Sudan’ın baş belası altınları

04:0022/04/2025, الثلاثاء
G: 22/04/2025, الثلاثاء
Yeni Şafak
İllustrasyon: Cemile Ağaç Yıldırım
İllustrasyon: Cemile Ağaç Yıldırım

Sudan halkı bir zamanlar altının ülkelerini kalkındıracağını düşünürken tam tersi oldu, altın çöküşün sebebine dönüştü. Savaşı başlattı ve durdurulmasının önündeki en büyük engel. Savaşan askerî güçlerin demokrasiye razı gelip ülke yönetimini sivil bir hükümete bırakmaya yanaşmamalarının da temel sebebi o.

Bülent Tokgöz - Yazar

Geçen asrın ortalarından beri darbeler ve iç savaşlarla anılan Sudan son iki yıldır kanlı bir iç savaşla cebelleşiyor. Ülkenin tarihindeki en vahim dönemlerden biri olan 2021 sonrasında ekonomi resmen çökmüşken savaşan taraflar finansmanlarını altın madenlerinden sağlıyor. Daha doğrusu, altın, çatışmalar başladıktan sonra savaş metaı olmuş değil; altını ele geçirme mücadelesinin devamı olarak iç savaş vukua gelmiş bulunuyor.

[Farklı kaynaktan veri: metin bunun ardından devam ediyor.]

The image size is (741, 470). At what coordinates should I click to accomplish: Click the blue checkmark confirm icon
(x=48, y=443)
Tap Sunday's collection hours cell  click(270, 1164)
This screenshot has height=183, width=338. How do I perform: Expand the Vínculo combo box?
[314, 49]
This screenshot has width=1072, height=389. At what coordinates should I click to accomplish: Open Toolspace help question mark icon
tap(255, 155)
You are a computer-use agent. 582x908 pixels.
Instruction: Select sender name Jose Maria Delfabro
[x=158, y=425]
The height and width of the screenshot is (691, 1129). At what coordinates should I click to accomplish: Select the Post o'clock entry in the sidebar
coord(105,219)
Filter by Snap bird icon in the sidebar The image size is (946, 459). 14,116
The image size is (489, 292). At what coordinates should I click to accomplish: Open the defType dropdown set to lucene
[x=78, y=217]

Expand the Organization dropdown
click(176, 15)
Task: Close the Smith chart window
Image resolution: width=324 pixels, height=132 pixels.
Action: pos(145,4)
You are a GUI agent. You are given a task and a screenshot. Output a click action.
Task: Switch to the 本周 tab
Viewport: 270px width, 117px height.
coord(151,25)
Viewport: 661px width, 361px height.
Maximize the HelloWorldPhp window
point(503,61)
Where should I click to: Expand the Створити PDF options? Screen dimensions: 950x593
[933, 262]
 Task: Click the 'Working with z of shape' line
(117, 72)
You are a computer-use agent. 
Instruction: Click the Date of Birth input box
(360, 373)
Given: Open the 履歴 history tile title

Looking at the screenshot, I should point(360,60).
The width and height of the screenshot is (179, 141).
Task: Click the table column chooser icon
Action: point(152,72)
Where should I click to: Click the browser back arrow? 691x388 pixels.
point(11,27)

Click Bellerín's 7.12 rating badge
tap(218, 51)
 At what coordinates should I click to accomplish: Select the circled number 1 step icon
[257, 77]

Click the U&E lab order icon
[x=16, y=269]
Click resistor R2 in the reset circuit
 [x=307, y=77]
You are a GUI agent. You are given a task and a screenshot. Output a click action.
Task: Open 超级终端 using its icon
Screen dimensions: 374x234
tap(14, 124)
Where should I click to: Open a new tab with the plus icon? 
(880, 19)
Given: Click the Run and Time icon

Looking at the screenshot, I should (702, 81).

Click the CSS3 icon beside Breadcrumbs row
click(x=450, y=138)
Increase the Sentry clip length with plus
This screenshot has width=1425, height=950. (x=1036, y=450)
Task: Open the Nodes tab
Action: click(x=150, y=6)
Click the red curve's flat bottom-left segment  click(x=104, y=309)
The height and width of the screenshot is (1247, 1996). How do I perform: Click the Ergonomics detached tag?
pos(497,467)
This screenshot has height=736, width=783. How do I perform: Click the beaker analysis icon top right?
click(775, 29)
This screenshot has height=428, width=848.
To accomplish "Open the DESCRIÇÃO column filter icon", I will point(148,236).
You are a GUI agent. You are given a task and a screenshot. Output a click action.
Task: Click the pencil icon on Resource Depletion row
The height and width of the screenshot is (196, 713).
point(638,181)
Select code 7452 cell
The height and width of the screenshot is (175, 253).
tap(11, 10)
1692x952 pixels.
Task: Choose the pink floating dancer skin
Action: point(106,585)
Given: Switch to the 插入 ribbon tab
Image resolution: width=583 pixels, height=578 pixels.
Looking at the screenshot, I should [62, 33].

Altının kontrolü için yaşanan rekabet Sudan Silahlı Kuvvetleri (SAF) ile Hızlı Destek Güçleri (RSF) arasındaki düşmanlığın başlıca kaynaklarından biri oldu. Savaş ağaları, savaş suçluları, casuslar, yolsuz bürokratlar, kaçakçılar, tacirler, aracı ülkeler, alıcı ülkeler; şiddet ağı uzak coğrafyaları birbirine bağlayan bir ekosistem oluşturdu. Çad, Mısır, Güney Sudan, Eritre hepsi bu sistemden nemalanıyor ama son durak sayısı çok fazla değil.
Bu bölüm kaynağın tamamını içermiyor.